Capitaneada pelo presidente do Senado e principal aliado do Planalto no Congresso, Renan Calheiros, a maioria governista da Casa deverá fazer tudo o que estiver ao seu alcance - e não é pouca coisa - para impedir que se cumpra efetivamente a liminar concedida na quarta-feira pela ministra Rosa Weber, do Supremo Tribunal Federal (STF).
A decisão respalda, sem margem para dúvidas, a demanda da oposição de que seja instalada uma Comissão Parlamentar de Inquérito (CPI) exclusiva sobre a Petrobrás. A ministra, portanto, proibiu os solventes vertidos no pedido original - numa jogada combinada entre o PMDB de Calheiros, o PT e a presidente Dilma Rousseff - para diluir a investigação sobre suspeitas de variados graus de gravidade envolvendo atos e fatos ocorridos na estatal desde os anos Lula.
O estopim do inquérito, como se sabe, foi a espantosa admissão da presidente de que, em 2006, aprovou a compra de metade de uma refinaria em Pasadena, no Texas, apenas com base em um parecer favorável de página e meia.
Não bastasse essa cândida confissão de negligência, ela afirmou que, se soubesse à época o que viria a saber mais tarde, teria vetado o negócio - que fez a Petrobrás amargar um prejuízo de US$ 530 milhões.
O passivo de potenciais malfeitos na empresa inclui o aumento astronômico do gasto com a Refinaria Abreu e Lima, em Pernambuco. A obra era para custar à Petrobrás US$ 2,3 bilhões.
O desembolso final deverá passar de US$ 20 bilhões. Há também a história dos US$ 139 milhões que teriam sido pagos a funcionários da petroleira por uma fornecedora holandesa, a SBM Offshore.
Por fim, a denúncia de que plataformas foram postas a operar em mar aberto sem os componentes essenciais de segurança.
Diante da proliferação de tais possíveis enormidades, a oposição no Senado fez o que devia: recolheu o número devido de assinaturas para a abertura de uma CPI sobre os fatos determinados, com prazo certo para acabar. Tudo, como se diz, nos conformes.
A reação da presidente - além de lançar contra a oposição a perfídia de que o seu intento era quebrar a espinha da maior empresa brasileira para facilitar, adiante, a sua privatização - consistiu em um golpe que beira o estarrecimento.
A base aliada contrabandeou para dentro da proposta de inquérito dois itens rigorosamente alheios às questões que a motivaram: o cartel do metrô de São Paulo (para atingir o PSDB de Aécio Neves) e ocorrências no porto pernambucano de Suape (para expor o ex-governador e pré-candidato presidencial Eduardo Campos, do PSB).
Isso feito, Renan cometeu a aberração de submeter o texto desfigurado à Comissão de Constituição e Justiça e em seguida ao plenário do Senado para ser aprovado pelas respectivas maiorias leais ao Planalto.
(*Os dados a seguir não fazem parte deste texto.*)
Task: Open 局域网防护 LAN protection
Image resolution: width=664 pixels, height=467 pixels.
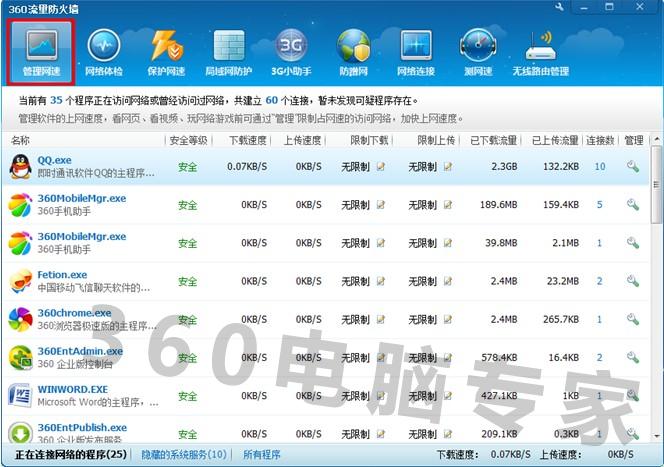Action: click(229, 53)
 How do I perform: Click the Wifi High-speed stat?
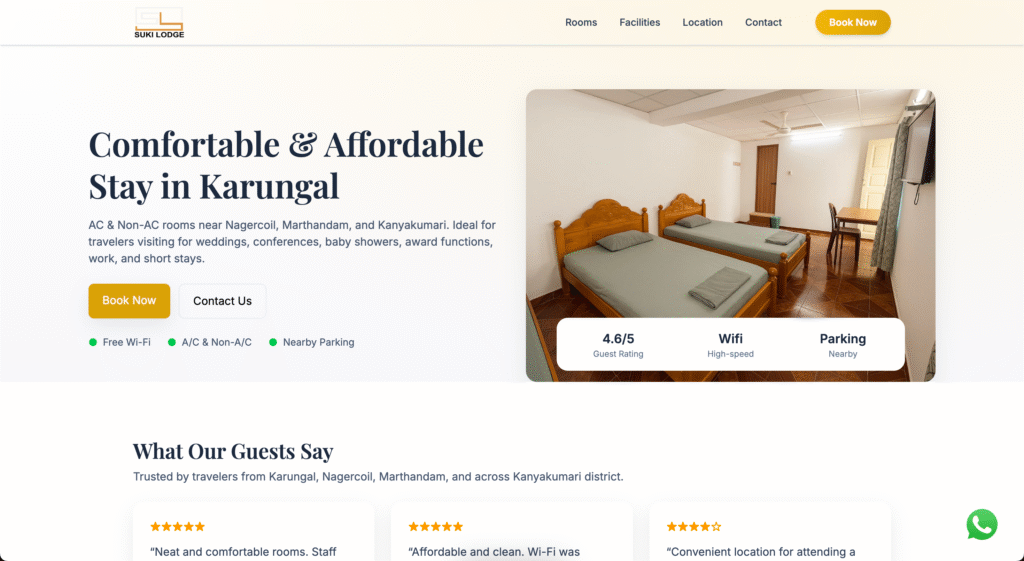pos(730,345)
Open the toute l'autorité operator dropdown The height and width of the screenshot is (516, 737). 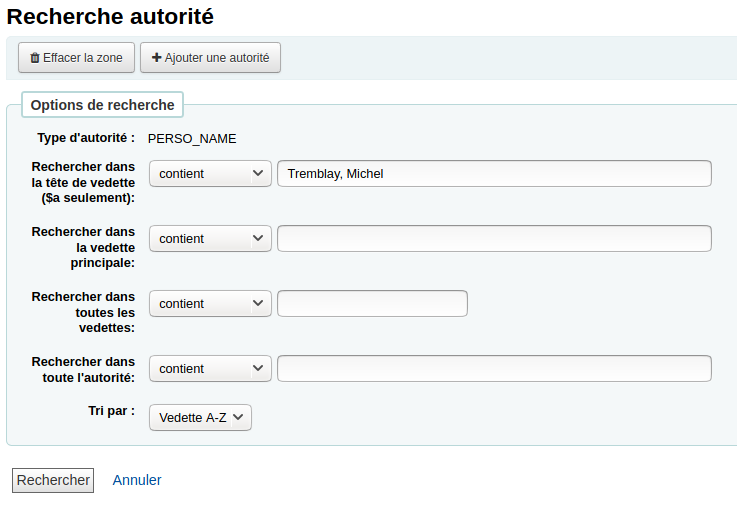(x=210, y=368)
Em defesa da versão original, a oposição recorreu ao Supremo Tribunal. Em defesa do Frankenstein, a base fez o mesmo.
No plano institucional, a decisão da ministra Rosa Weber ratifica o direito soberano das minorias parlamentares de propor investigações nos termos estabelecidos pela legislação.
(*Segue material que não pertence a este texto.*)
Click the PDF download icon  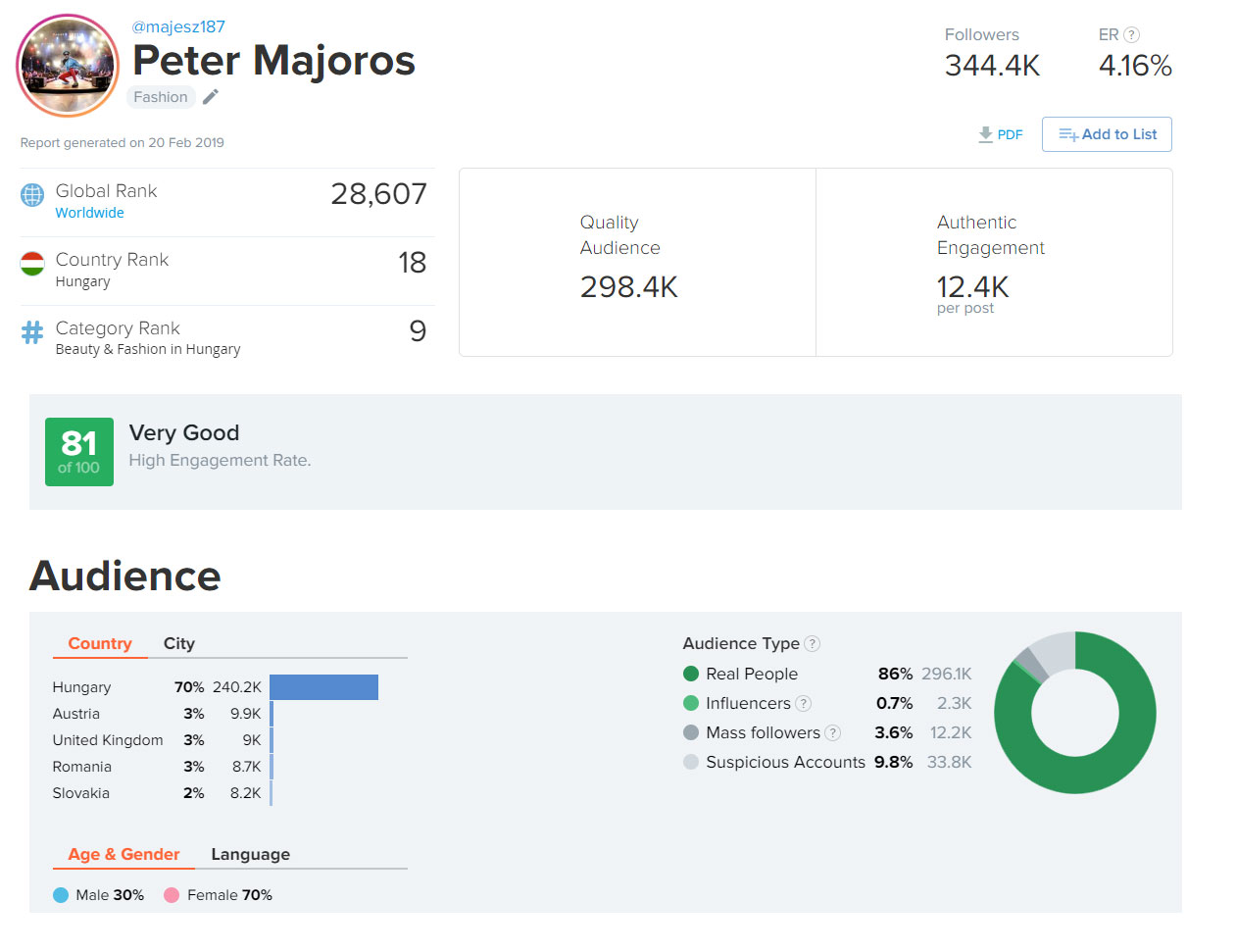(986, 134)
No plano político, representa um duro revés para o governo, quaisquer que venham a ser as espertezas de que se valerem os seus agentes no Senado para impedir que a CPI se constitua e funcione. Há espaços regimentais de sobra para remeter uma coisa e outra às calendas. Cinismo tampouco faltará aos interessados.
Ainda mais neste ano em que os políticos se ocuparão das convenções partidárias de junho, sairão de férias em julho e mergulharão em agosto na campanha para a eleição nacional de outubro.
E tem mais: se e quando a comissão for instalada, tanto o seu presidente como o relator sairão das bancadas do PMDB e do PT. Mas a asfixia da CPI poderá ter um efeito bumerangue. A oposição decerto fará com que os casos da Petrobrás entrem na disputa sucessória, acentuando o papel de Dilma no rolo monumental de Pasadena.
A presidente ficou ainda mais vulnerável depois que o ex-titular da estatal José Sérgio Gabrielli disse ao Estado que ela "não pode fugir da responsabilidade" pelo negócio. Não será difícil mostrar que Dilma é quem enfraquece a Petrobrás ao acobertar sérios atos lesivos ao patrimônio da Nação brasileira.